[Data to examine Boundary: Start]
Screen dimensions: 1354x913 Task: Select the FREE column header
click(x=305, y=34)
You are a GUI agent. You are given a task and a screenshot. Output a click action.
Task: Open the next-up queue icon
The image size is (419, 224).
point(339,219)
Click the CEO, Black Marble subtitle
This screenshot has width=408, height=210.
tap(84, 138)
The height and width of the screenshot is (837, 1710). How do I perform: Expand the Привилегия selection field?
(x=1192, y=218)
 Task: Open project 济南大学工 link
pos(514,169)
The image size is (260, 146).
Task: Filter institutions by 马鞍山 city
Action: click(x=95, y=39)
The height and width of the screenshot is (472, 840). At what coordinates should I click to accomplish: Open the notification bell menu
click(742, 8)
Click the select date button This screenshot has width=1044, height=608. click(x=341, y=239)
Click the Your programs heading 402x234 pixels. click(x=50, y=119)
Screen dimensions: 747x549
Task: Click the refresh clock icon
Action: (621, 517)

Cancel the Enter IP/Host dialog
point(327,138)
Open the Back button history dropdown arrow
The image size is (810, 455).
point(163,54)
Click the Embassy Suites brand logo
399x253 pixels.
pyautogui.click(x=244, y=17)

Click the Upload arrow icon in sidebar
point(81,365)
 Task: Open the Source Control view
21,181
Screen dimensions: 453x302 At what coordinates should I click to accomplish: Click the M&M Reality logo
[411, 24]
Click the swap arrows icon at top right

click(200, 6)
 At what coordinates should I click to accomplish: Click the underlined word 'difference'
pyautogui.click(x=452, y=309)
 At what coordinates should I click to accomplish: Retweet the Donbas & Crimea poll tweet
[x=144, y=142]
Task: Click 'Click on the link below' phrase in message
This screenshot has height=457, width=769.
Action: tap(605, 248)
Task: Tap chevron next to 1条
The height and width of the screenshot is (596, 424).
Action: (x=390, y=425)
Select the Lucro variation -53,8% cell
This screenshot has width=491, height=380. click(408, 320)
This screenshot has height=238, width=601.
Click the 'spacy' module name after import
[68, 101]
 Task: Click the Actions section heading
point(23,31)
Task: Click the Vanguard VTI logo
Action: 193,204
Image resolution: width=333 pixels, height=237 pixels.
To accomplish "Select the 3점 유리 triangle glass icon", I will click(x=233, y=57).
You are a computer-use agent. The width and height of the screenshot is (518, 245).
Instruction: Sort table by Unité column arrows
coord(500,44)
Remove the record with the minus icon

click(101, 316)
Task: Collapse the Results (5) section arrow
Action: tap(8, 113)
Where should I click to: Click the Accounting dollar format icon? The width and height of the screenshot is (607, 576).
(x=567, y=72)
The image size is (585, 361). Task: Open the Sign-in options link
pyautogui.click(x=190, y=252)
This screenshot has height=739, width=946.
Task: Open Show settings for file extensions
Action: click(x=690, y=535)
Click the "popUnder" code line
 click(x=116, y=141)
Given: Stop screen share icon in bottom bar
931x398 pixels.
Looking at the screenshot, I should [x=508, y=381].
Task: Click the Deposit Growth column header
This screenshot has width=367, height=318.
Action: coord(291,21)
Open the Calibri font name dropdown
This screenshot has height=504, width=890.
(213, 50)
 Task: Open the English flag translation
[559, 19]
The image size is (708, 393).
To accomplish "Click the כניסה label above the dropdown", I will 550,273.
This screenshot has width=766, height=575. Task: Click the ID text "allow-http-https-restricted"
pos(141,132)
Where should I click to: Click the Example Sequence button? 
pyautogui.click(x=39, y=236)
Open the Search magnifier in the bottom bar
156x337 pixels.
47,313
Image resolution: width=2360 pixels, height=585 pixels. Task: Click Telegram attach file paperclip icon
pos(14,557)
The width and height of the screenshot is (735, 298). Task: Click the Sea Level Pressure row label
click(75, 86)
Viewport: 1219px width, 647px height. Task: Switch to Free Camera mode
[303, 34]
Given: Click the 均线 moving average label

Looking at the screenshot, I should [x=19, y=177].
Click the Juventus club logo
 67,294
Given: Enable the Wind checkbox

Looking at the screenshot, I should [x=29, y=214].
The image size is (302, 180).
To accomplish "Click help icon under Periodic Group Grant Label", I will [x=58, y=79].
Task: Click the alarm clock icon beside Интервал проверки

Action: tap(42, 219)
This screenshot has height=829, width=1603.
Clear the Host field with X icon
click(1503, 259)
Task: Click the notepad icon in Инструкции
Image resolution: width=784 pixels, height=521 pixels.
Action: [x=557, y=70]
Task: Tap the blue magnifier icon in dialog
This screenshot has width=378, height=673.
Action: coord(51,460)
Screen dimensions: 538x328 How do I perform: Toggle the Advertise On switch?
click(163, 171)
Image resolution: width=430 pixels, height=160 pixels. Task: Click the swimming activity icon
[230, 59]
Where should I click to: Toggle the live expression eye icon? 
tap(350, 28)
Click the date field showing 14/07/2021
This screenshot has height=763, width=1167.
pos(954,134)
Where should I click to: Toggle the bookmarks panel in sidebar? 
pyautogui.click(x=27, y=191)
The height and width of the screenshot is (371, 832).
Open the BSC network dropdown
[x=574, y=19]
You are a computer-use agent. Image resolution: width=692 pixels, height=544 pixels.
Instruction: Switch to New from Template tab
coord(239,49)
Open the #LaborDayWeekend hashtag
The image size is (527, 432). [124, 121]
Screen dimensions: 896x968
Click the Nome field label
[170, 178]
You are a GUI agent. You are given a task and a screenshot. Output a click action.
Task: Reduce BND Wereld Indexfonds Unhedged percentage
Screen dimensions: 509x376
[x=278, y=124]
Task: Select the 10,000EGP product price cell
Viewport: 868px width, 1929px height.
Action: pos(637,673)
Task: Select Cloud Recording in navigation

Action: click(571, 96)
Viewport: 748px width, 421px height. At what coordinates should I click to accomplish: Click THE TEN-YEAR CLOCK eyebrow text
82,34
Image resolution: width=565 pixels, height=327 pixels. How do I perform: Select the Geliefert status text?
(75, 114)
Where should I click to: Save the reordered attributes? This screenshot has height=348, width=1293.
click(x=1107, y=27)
[Data to examine Boundary: End]
What you have to do ::
Each line above that contains the word "next" must be copied.

Response ::
Task: Open the next-up queue icon
Task: Tap chevron next to 1条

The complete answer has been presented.